- _Supplied passage_:
== Segment start ==

Purpose of the Study:

  • To investigate the association of established Multiple Sclerosis (MS) risk genetic variants within the Kuwaiti Arab population.
  • To identify specific genetic factors contributing to MS susceptibility in this demographic.
  • To validate findings from exome analysis through replication studies.

Main Methods:

  • Case-control study design comparing Kuwaiti MS patients and healthy controls.
  • Exome analysis of 94 reported MS risk variants.
  • Replication analysis to confirm associations of promising variants.

Main Results:

  • Four variants (EVI5 rs11808092, TNFRSF1A rs1800693, MTHFR rs1801131, CD58 rs1414273) initially showed association in Arab exome analysis.
  • Replication confirmed EVI5 rs11808092A (OR: 1.6, p=0.002) and MTHFR rs1801131G (OR: 1.79, p=0.001) as significant MS risk factors in Kuwait.

== Segment end ==

- _Provided information_:

== Segment start ==

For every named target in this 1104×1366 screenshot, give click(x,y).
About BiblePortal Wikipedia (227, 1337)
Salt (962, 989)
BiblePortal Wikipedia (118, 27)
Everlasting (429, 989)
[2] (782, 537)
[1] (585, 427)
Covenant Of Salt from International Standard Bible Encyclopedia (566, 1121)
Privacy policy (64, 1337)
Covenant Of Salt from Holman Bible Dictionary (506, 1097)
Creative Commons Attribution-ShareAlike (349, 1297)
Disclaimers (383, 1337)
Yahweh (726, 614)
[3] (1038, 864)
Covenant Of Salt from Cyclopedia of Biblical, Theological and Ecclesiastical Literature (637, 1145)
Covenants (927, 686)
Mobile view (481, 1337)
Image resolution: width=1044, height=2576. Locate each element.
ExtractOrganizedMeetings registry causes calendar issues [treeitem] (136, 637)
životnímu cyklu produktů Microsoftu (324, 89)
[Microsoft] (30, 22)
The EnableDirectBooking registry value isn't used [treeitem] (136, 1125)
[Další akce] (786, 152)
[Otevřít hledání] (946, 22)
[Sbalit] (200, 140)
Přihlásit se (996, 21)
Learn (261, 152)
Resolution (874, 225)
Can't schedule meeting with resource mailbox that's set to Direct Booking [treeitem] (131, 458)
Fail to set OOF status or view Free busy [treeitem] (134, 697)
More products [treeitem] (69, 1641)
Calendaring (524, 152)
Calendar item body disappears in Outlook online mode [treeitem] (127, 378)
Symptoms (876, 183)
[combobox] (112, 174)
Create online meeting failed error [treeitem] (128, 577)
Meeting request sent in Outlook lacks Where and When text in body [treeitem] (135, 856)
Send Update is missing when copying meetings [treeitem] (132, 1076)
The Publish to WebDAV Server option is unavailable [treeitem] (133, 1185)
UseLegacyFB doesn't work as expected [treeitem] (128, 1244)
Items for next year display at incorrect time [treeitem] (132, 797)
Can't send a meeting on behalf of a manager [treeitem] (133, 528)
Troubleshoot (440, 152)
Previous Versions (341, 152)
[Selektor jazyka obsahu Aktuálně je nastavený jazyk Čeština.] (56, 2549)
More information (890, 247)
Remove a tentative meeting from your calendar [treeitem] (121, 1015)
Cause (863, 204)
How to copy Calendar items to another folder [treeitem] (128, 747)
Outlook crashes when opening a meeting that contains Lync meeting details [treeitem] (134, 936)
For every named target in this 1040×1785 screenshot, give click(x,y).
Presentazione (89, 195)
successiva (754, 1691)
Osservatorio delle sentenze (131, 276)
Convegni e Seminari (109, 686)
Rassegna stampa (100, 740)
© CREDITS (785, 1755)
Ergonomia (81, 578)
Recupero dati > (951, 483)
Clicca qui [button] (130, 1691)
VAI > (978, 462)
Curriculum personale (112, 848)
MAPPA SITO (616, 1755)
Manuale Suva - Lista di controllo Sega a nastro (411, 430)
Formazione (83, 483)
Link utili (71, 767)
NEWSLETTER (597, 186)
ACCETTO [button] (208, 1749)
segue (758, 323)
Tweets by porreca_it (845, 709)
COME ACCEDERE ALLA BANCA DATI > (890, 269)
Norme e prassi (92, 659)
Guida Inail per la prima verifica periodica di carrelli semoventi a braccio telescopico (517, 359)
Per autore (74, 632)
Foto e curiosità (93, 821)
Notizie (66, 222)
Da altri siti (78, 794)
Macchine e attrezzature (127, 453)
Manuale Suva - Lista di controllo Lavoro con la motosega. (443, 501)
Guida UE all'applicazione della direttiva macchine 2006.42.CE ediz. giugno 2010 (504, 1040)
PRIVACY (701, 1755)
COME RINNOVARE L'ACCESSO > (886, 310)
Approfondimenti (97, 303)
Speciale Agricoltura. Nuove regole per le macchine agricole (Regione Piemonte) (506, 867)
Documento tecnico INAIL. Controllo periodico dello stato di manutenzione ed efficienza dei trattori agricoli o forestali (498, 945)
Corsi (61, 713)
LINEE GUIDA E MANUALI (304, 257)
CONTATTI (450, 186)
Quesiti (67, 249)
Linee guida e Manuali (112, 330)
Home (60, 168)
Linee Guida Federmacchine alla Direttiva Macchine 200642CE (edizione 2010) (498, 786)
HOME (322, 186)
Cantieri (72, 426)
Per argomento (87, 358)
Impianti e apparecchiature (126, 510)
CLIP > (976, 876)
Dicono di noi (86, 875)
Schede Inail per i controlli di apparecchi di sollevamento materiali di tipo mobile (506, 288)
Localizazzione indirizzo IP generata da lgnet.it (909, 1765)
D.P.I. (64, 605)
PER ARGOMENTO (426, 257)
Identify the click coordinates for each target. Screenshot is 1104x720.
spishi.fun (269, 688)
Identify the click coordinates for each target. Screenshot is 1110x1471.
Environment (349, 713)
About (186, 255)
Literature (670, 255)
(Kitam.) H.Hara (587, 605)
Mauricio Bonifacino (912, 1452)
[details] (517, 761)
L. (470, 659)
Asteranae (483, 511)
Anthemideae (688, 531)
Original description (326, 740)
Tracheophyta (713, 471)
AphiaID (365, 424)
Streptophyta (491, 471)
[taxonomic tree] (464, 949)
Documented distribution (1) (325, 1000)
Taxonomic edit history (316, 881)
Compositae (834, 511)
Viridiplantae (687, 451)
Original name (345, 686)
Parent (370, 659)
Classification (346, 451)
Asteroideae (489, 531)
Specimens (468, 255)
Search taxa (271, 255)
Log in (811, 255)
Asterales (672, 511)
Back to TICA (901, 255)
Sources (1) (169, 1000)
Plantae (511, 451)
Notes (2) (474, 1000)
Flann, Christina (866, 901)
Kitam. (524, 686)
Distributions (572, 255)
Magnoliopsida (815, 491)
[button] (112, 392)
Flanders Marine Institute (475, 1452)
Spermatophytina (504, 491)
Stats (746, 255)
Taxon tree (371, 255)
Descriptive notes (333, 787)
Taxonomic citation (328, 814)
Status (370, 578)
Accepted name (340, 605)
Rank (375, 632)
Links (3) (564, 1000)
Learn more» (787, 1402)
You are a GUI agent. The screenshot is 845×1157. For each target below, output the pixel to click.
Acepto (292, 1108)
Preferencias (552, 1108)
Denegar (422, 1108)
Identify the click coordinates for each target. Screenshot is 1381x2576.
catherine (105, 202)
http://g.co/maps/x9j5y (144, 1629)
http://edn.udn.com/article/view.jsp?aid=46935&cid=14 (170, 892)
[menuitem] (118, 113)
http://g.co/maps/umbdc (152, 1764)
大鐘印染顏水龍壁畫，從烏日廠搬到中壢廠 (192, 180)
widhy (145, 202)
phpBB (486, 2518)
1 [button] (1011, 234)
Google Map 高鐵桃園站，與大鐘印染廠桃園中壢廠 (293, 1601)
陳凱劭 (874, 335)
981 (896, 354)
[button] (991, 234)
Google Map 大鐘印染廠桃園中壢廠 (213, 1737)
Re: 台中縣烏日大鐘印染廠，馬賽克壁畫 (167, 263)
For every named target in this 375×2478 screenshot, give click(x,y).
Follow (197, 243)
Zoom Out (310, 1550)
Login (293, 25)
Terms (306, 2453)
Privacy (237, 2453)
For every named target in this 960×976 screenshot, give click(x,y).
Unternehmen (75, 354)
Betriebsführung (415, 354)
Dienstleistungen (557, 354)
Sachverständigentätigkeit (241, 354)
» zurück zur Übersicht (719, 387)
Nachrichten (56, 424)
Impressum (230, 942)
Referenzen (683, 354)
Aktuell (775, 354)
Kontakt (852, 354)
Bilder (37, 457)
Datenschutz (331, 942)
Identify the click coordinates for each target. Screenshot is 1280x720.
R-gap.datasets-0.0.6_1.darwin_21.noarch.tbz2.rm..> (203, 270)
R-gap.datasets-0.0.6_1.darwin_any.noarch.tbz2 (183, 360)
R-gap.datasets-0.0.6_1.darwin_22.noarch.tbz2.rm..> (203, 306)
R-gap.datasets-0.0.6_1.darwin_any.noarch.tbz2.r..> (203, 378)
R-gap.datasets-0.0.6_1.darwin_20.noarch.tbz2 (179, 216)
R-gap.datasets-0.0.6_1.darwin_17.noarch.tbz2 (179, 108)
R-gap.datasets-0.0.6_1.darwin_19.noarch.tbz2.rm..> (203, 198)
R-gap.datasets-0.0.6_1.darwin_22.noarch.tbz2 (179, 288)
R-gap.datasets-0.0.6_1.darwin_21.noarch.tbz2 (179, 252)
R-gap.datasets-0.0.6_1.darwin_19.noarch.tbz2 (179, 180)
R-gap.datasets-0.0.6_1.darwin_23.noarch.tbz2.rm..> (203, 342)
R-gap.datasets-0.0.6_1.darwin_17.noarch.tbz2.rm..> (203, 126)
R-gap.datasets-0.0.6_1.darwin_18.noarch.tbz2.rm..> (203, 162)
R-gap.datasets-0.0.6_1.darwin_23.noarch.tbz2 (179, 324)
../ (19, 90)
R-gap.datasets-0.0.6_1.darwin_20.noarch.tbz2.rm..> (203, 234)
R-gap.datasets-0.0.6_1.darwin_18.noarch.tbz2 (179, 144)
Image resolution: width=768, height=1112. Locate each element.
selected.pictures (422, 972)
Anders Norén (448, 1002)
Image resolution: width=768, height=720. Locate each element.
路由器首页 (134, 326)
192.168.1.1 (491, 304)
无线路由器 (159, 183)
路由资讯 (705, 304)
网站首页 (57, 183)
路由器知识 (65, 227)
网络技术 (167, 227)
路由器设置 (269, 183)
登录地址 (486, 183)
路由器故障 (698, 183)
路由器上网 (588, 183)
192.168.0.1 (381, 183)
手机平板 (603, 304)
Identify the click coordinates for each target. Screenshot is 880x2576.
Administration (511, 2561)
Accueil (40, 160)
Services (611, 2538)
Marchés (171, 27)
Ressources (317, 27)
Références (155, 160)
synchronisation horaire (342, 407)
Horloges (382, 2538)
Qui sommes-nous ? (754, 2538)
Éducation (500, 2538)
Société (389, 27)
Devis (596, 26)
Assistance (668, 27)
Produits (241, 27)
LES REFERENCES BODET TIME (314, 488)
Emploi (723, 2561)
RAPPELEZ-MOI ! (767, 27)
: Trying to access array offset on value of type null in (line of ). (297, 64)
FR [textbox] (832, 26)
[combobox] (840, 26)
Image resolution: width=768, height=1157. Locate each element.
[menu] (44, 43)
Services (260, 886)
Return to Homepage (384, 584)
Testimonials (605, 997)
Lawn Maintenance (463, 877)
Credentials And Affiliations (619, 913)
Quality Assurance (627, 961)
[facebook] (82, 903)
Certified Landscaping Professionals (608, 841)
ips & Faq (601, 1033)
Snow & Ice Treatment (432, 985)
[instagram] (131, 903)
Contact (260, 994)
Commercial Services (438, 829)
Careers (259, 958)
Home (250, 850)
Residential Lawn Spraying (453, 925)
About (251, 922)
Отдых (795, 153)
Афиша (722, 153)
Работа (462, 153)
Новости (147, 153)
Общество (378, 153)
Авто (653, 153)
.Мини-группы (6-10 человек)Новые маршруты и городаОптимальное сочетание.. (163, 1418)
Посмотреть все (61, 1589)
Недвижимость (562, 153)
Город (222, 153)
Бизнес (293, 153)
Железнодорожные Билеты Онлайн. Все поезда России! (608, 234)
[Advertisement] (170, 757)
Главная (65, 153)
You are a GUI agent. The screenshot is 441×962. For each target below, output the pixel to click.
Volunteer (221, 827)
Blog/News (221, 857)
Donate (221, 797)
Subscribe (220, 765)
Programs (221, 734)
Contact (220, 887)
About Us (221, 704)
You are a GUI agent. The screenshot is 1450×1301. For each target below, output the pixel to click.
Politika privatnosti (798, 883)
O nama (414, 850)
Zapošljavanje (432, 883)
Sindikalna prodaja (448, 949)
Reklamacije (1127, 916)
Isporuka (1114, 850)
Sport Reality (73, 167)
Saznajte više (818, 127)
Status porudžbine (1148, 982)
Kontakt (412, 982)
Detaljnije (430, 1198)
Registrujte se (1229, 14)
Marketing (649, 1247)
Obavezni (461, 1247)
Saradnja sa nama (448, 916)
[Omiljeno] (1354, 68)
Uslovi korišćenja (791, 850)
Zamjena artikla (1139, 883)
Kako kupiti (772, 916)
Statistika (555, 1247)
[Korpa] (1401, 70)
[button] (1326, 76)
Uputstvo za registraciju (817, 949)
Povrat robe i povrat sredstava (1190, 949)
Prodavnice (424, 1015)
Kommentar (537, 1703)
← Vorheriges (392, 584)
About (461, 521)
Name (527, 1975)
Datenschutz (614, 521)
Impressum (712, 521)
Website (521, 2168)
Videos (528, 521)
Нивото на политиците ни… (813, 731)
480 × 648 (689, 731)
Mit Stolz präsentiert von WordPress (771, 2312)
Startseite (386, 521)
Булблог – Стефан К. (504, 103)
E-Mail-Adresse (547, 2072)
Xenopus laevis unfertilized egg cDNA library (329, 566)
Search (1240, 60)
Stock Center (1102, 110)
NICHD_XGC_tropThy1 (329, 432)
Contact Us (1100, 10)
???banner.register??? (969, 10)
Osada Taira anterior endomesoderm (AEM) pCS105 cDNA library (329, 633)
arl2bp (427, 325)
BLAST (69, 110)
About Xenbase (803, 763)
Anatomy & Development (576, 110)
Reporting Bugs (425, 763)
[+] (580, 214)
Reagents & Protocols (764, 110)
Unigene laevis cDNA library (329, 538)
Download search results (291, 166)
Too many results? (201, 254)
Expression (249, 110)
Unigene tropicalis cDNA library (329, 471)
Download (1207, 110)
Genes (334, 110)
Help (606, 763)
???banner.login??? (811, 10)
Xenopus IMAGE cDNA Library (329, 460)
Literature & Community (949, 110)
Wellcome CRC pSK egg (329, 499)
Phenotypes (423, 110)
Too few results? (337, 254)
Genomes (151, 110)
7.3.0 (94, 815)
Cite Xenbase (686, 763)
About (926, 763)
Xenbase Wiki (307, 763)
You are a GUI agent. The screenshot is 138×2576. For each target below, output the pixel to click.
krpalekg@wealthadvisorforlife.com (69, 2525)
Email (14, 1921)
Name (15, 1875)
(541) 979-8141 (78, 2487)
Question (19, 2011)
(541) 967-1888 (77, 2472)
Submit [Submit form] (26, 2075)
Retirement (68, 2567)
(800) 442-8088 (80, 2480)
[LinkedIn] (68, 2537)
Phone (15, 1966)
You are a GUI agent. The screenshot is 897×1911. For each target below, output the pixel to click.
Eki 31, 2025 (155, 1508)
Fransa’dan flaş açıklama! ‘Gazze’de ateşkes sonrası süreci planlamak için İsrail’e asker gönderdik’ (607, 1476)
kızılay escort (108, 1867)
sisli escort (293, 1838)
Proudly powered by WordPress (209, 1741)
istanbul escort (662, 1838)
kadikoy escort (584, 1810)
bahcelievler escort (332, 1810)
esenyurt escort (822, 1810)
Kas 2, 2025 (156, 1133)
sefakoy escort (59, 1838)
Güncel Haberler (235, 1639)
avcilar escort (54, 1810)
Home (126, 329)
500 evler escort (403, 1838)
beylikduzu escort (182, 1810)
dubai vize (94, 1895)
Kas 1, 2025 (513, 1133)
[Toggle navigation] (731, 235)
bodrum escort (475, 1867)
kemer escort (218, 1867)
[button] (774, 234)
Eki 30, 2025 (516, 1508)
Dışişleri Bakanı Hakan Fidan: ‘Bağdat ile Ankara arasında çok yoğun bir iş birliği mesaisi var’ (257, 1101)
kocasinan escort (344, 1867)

== Segment end ==

- _Required actions_:
[A] Using the study summary on multiple sclerosis risk variants in Kuwaiti Arabs, explain in one to three sentences why a replication analysis was done after the exome analysis.
[B] From the study summary on multiple sclerosis risk variants in Kuwaiti Arabs, extract word for word the part starting with "Purpose of the" and going on through "Kuwaiti Arab population.".
[C] Continue the study summary on multiple sclerosis risk variants in Kuwaiti Arabs from the point where it stops.
The records come from a different source than the study summary on multiple sclerosis risk variants in Kuwaiti Arabs.

- _Outputs by task_:
[A] The replication analysis was meant to confirm the associations of the promising variants and so validate the findings of the exome analysis. In the exome analysis, four variants had initially shown association with MS.

[B]
Purpose of the Study:

  • To investigate the association of established Multiple Sclerosis (MS) risk genetic variants within the Kuwaiti Arab population.

[C]
  • TNFRSF1A rs1800693C showed marginal association (OR: 1.36, p=0.025), while CD58 rs1414273 did not sustain risk association.

Conclusions:

  • EVI5 rs11808092A, TNFRSF1A rs1800693C, and MTHFR rs1801131G are confirmed MS risk factors in the Kuwaiti population.
  • These findings highlight population-specific genetic contributions to MS.
  • Further research is warranted to elucidate the roles of these variants in MS pathogenesis and progression.